Corriere 5.9.18
Il Labour adotta un codice contro l’antisemitismo
di Luigi Ippolito
I
laburisti britannici provano a lasciarsi alle spalle la polemica
sull’antisemitismo che li ha assediati per tutta l’estate: ma
difficilmente riusciranno a voltare completamente pagina. Ieri la
direzione nazionale del partito ha finalmente adottato la definizione di
antisemitismo codificata dall’Alleanza internazionale per il ricordo
dell’Olocausto: ma l’ha accompagnata con una postilla in cui si fa salva
la libertà di parola, ossia il diritto di critica a Israele. Era stata
proprio la mancata adozione, all’inzio dell’estate, della definizione
completa di antisemitismo a scatenare la controversia: la ritrosia dei
laburisti era motivata con la volontà di non mettere la sordina a
legittime critiche allo stato ebraico, ma molti vi hanno visto il
risorgere di una latente ostilità agli ebrei. A gettare benzina sul
fuoco hanno contribuito una serie di rivelazioni sul passato del leader
Jeremy Corbyn: dalla sua presenza a una cerimonia per i palestinesi di
Settembre nero a un discorso in cui rimproverava ai «sionisti» di «non
capire l’ironia inglese». Corbyn ha subìto per questo dure contestazioni
anche da parte di esponenti ebraici del suo partito: e anche se non
tutti sono convinti che lui stesso sia un cripto-antisemita, resta il
fatto che si è rifiutato di affrontare la questione di petto. Il
problema è che Corbyn viene da una tradizione di ultrasinistra
terzomondista e anti-imperialista, che lo porta automaticamente a
solidarizzare con i palestinesi e a osteggiare Israele: un atteggiamento
di fondo che può facilmente sconfinare nella tolleranza per posizioni
ben più inquietanti.
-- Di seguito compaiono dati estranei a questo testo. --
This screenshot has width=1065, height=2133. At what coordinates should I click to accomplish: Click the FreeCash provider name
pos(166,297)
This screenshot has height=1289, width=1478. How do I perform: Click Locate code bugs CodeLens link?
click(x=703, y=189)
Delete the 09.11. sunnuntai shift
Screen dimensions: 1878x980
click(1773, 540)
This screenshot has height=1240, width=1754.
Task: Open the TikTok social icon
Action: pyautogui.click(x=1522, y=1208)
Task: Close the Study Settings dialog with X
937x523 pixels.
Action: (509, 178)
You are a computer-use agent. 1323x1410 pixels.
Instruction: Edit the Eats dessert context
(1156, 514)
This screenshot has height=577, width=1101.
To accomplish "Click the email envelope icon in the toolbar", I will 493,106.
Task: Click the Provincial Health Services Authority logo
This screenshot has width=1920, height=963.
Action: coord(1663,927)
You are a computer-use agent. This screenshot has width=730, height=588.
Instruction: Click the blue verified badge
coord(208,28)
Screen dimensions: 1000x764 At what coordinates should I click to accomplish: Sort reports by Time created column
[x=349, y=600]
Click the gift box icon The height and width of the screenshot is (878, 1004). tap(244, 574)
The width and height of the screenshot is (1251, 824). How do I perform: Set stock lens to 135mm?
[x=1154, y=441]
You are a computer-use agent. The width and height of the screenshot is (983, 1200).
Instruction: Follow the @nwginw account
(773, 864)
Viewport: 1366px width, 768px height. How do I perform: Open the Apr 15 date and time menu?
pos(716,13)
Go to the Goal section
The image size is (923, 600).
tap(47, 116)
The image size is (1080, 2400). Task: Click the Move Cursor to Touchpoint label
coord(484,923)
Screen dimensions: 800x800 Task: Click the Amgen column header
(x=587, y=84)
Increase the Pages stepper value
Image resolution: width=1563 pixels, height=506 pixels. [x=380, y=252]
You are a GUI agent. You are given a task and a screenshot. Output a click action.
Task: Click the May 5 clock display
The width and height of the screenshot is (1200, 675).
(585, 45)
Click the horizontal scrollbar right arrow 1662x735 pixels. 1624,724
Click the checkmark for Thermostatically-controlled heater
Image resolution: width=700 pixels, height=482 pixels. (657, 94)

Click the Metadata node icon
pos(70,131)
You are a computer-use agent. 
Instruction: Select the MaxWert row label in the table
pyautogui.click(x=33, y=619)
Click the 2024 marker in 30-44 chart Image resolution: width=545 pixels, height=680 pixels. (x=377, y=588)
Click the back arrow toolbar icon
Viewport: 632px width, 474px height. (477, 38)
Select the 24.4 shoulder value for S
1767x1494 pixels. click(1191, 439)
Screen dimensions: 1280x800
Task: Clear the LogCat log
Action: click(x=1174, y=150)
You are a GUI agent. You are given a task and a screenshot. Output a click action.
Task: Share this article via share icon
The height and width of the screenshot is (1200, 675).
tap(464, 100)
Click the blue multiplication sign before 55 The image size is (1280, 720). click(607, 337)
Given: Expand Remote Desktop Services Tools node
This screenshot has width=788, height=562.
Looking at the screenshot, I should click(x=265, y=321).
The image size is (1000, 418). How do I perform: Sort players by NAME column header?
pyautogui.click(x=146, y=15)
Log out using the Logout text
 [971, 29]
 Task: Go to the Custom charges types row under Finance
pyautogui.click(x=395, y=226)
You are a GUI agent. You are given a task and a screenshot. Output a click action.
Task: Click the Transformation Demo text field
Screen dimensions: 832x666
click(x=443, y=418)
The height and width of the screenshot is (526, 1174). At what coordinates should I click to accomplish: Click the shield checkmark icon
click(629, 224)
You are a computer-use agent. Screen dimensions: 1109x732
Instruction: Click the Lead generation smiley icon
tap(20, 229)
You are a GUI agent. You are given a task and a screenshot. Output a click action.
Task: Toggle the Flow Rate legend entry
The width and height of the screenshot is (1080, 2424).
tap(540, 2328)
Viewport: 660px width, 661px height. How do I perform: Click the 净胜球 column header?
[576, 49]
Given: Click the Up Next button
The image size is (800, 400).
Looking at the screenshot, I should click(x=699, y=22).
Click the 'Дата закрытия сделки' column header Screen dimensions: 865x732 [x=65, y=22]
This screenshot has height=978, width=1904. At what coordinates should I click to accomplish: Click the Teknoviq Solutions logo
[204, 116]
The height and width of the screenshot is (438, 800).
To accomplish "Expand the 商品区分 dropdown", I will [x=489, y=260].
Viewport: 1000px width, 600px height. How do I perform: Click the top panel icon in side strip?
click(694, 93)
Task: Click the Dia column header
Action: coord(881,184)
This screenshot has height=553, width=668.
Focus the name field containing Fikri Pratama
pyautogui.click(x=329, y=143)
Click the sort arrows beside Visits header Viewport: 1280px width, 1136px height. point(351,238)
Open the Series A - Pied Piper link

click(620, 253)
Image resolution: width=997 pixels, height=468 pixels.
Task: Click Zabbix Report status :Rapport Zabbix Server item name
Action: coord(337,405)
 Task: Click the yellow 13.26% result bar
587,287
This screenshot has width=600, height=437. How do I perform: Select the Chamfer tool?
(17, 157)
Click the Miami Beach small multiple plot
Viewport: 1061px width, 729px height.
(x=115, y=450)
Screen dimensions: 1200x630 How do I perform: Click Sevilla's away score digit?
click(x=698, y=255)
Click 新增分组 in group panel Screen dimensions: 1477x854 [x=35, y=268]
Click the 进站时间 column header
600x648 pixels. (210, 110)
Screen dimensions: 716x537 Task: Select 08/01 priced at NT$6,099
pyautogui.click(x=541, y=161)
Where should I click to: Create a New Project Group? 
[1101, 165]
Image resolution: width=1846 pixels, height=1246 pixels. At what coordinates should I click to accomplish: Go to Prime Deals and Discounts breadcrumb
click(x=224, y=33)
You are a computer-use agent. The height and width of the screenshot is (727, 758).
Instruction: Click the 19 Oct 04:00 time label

E quanto la situazione sia grave lo dimostra la
rivelazione che Scotland Yard sta indagando su un dossier di episodi
antisemiti nel Labour, per verificare se ci si trovi davanti a «crimini
d’odio». Anche se l’imperturbabilità di Corbyn ha una spiegazione:
finora la controversia non pare aver spostato consensi nell’elettorato.